Lay out as a JSON list of strings the lines starting with the line that contains "Where should I click to: Open" and going on through the line that contains "Action: [446, 811]", with one string per line and blank lines left out.

___ MATERIAL FOR THE TASK

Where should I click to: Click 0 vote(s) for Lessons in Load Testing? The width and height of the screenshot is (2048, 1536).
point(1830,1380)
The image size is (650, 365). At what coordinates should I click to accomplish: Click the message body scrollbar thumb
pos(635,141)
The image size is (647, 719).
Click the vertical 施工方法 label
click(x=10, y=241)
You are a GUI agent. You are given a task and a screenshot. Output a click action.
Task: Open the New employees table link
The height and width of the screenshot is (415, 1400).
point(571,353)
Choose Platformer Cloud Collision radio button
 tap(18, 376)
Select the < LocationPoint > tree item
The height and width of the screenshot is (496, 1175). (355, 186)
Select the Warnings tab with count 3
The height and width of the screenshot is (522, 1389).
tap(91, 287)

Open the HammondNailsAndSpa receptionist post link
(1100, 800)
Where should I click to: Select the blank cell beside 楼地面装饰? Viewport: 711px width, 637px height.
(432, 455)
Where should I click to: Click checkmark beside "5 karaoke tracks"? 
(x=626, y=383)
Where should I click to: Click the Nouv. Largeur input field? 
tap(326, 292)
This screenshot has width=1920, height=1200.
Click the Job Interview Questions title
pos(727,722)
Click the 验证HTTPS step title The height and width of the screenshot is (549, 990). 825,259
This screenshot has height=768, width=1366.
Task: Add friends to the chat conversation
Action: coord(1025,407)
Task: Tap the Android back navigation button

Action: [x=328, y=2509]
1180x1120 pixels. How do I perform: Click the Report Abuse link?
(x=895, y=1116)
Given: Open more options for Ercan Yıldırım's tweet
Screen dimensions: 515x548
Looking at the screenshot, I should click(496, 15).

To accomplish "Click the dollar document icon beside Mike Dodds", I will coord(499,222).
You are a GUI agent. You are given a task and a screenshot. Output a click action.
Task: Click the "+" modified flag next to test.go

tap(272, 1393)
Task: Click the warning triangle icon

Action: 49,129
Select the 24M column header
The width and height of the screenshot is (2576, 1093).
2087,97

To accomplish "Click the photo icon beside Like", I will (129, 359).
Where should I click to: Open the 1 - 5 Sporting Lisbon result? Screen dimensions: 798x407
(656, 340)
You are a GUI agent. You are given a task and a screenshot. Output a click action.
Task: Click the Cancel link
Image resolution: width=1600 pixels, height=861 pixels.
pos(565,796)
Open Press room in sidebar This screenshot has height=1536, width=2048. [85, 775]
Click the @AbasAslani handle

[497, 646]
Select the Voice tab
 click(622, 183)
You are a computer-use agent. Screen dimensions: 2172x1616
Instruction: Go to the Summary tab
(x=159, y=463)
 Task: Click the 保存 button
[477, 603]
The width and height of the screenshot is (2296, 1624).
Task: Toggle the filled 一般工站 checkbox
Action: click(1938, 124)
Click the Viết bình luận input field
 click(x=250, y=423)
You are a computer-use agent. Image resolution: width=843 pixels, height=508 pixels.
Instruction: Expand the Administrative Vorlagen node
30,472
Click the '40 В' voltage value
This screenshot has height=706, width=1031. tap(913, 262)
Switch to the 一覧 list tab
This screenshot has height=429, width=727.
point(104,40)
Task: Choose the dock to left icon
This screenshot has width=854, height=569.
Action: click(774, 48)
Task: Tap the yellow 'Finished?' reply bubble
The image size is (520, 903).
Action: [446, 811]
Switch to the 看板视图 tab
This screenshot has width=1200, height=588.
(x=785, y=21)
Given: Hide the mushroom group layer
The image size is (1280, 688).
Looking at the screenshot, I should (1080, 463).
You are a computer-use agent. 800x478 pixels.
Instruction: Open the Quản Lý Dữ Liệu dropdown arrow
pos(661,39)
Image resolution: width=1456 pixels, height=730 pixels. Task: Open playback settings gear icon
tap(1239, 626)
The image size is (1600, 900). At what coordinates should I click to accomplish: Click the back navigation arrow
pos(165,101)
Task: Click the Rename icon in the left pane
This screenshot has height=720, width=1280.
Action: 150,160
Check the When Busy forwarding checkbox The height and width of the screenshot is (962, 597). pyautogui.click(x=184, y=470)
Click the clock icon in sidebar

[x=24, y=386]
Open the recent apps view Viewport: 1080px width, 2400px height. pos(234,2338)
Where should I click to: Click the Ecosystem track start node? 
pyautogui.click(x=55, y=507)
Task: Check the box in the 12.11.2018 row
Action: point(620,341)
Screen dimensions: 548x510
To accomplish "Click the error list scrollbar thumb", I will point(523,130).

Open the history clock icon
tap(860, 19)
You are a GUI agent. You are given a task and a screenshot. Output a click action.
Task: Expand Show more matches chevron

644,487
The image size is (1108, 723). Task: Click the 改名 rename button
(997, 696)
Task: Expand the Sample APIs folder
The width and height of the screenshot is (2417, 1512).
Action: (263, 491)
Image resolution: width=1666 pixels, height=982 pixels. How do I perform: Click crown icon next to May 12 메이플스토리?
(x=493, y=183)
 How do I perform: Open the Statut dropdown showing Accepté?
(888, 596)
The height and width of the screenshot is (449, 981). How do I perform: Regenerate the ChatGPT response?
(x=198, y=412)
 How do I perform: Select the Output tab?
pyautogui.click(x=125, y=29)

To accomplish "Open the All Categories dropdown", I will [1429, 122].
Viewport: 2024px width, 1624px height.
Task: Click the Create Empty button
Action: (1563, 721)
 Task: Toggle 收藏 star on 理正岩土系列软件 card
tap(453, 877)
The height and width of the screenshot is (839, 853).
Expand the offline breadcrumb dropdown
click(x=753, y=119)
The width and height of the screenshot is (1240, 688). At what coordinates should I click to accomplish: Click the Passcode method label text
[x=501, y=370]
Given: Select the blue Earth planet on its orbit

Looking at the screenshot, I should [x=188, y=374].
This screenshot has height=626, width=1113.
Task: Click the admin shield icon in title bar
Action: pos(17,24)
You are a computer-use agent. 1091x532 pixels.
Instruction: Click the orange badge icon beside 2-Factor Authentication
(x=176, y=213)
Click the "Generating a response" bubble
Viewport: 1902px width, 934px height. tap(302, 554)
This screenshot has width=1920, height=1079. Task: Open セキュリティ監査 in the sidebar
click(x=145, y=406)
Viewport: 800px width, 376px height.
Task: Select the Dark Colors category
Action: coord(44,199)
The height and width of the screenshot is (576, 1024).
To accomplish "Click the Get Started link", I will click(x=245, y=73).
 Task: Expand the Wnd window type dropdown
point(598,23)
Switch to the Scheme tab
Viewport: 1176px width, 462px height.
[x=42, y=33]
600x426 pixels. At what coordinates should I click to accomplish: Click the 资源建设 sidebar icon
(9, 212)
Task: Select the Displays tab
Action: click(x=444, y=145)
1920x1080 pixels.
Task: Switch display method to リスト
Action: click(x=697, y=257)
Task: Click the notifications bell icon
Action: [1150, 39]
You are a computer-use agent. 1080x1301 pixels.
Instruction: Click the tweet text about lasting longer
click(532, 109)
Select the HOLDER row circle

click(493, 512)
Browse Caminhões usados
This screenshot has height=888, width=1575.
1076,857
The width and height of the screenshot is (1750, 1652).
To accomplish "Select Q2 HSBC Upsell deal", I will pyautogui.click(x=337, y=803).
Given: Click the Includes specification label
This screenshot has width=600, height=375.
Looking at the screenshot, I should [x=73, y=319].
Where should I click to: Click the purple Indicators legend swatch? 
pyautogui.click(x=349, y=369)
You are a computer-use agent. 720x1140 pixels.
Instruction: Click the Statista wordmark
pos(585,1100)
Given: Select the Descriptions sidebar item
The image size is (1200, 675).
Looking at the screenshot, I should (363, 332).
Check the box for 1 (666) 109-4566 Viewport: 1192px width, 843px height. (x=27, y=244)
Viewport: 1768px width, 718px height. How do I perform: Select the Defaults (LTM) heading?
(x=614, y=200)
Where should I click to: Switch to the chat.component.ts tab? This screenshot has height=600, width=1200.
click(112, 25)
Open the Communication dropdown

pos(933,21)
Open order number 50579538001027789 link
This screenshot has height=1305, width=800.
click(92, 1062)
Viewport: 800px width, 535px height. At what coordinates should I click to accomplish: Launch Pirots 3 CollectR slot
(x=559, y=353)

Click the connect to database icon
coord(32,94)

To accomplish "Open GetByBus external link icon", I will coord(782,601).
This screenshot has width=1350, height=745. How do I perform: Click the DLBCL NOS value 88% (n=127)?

______

:: RESULT FOR THIS TASK ::
[
  "Where should I click to: Open the 1 - 5 Sporting Lisbon result? Screen dimensions: 798x407",
  "(656, 340)",
  "You are a GUI agent. You are given a task and a screenshot. Output a click action.",
  "Task: Click the Cancel link",
  "Image resolution: width=1600 pixels, height=861 pixels.",
  "pos(565,796)",
  "Open Press room in sidebar This screenshot has height=1536, width=2048. [85, 775]",
  "Click the @AbasAslani handle",
  "[497, 646]",
  "Select the Voice tab",
  " click(622, 183)",
  "You are a computer-use agent. Screen dimensions: 2172x1616",
  "Instruction: Go to the Summary tab",
  "(x=159, y=463)",
  " Task: Click the 保存 button",
  "[477, 603]",
  "The width and height of the screenshot is (2296, 1624).",
  "Task: Toggle the filled 一般工站 checkbox",
  "Action: click(1938, 124)",
  "Click the Viết bình luận input field",
  " click(x=250, y=423)",
  "You are a computer-use agent. Image resolution: width=843 pixels, height=508 pixels.",
  "Instruction: Expand the Administrative Vorlagen node",
  "30,472",
  "Click the '40 В' voltage value",
  "This screenshot has height=706, width=1031. tap(913, 262)",
  "Switch to the 一覧 list tab",
  "This screenshot has height=429, width=727.",
  "point(104,40)",
  "Task: Choose the dock to left icon",
  "This screenshot has width=854, height=569.",
  "Action: click(774, 48)",
  "Task: Tap the yellow 'Finished?' reply bubble",
  "The image size is (520, 903).",
  "Action: [446, 811]"
]